Ryse 3D executives can’t disclose much about what the company actually delivers to its automotive customers, but as Stephen Holmes discovers, its highly individual approach to 3D printing is certainly worth talking about
For every brief snippet we can reveal about Ryse 3D, a dozen other details need to be redacted. Based in the unassuming town of Shipston-on-Stour, UK, the production 3D printing service founded in 2017 is ‘officially’ involved in 14 hypercar projects. The term ‘secretive’ doesn’t even begin to cover the hushhush nature of this work.
What we can report is that Ryse 3D works with brands including Aston Martin, Lotus, Williams Advanced Engineering and Gordon Murray Design, along with Tier One OEMs, providing a wide variety of parts for cuttingedge, next-generation vehicles. These range from full HVAC (heating, ventilation and air conditioning) systems to brake ducts and wing mirror vision systems.
Well over £1 million has been invested in the company’s 8,000-square foot facility, with a plan in place to double print output capacity early in 2024, using its own in-house developed 3D printers.
But from there, we need to be careful about what we say. It’s not that Ryse 3D CEO Mitchell Barnes isn’t happy to talk about the company’s work – but he needs to stay mindful at all times that his goal of maintaining Ryse 3D’s position as the go-to 3D printing specialist for automotive heavyweights depends on maintaining excellent relationships based on trust with those companies, not to mention a library of paperwork outlining airtight non-disclosure agreements.
Ryse 3D // A foot in the door
Speaking at a mile-a-minute pace from behind his desk at Ryse 3D’s headquarters, Barnes radiates a deep knowledge of additive manufacturing and a seemingly insatiable passion for the technology.
An enthusiasm for technology, nurtured at a high school fortunate enough to have a D&T workshop featuring 3D printers, led to a work placement at Jaguar Land Rover (JLR), where he was mentored by in-house design team members. Next came a stint studying automotive design at Coventry University. He didn’t enjoy these studies, he says, but his dissatisfaction as a student was alleviated by parttime work at automotive supplier Penso.
Having built a 1 cubic metre FDM 3D printer in his mother’s garage, Barnes soon began taking orders from his fellow students to build their models, too, and paying the professional modelmakers at Penso to finish and paint them. “And then I sold them back to the kids at university for half of what the university was charging,” he laughs.
With his entrepreneurial streak clearly paying off, he was able to start his own production 3D printing company and was careful about choosing the right path.
“3D printing’s a massive space in automotive, but everyone’s got it wrong,” he says. “All the bureaux out there just want to print parts for the sake of printing parts. I could see their model is backwards; they let the machine manufacturers lead the way and just follow along and try and keep up with the market share.”

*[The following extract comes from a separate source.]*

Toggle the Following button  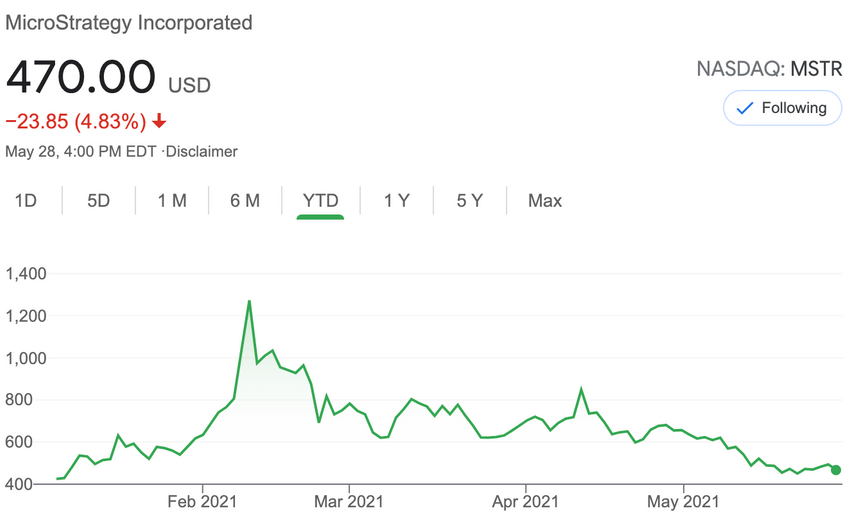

For Ryse 3D, picking the right projects has always been key, along with keeping a close eye on delivering the production quality expected by automotive clients. Word of mouth quickly spread in the close-knit enclave of UK automotive. Today, the company is recognised and trusted by companies in the sector for its ability to pass the necessary quality and inspection protocols, understand the pressures of the automotive world and speak that world’s language fluently. It is now firmly in the business of making what Barnes refers to as “cool parts for cool cars.”
Ryse 3D // Ticking the right boxes
Along the way, Barnes has developed a sure-fire strategy for delivering what the customer needs when it comes to components.

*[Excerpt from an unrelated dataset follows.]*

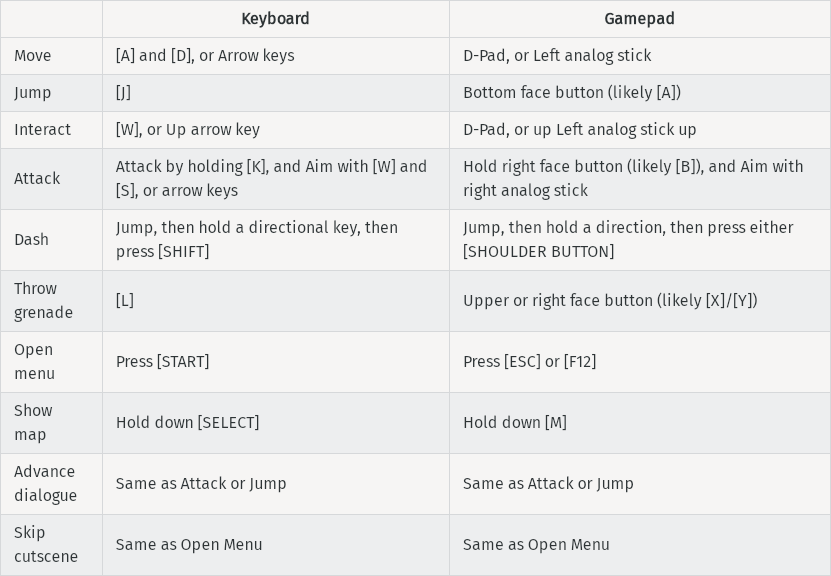Select the "Hold down [SELECT]" cell
The image size is (831, 576).
(x=188, y=423)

He reels this off, machine-gun style and barely taking a breath. “You have to massively put yourself in their shoes: What are they trying to achieve? Why? What volume are they looking at? What do they want from a performance perspective? Are there any design challenges that they are facing? Is there a lead time issue? Is there a speed issue? Are there finish requirements that 3D printing can’t handle? Why do they want the part? Is it an A-class surface with a lot of detailed stuff around it?”
Along with getting answers to these questions, he continues, “you have to tick all of the boxes, including the cost-quality-time triangle, and really work together to put that in the right box, rather than just sell capacity. The reason why we use 3D printing to deliver those solutions is because it’s the most flexible technology available.”
A key factor in the success of Ryse 3D, he reckons, is that it strives not to be a faceless online bureau. “We have a proper good relationship with all our customers. And I’d rather have 15 customers that are fantastic that we work with than hundreds or thousands of customers that I don’t know and can’t support on their journey,” he says.
“In my time, I’ve worked in automotive companies where so many amazing, beautiful programmes don’t see the light of day because of cost or development issues, or poor suppliers, or bad management by the customer. We want to be a company that people can trust to work with, and we can develop with them.”
Under the bonnet
At first glance, the hardware that Ryse 3D runs looks similar to that found in most of today’s multifaceted 3D printing bureaux. After all, FDM, DLP, SLA and HP’s MJF make for a pretty commonplace stack of 3D printing technologies.
Barnes and his team, however, have a real knack for pushing the envelope. This is based on his conviction that it’s foolish to just trust ‘the vision’ of 3D printer manufacturers. To make any meaningful progress, he believes, users of these machines need to drive everything themselves.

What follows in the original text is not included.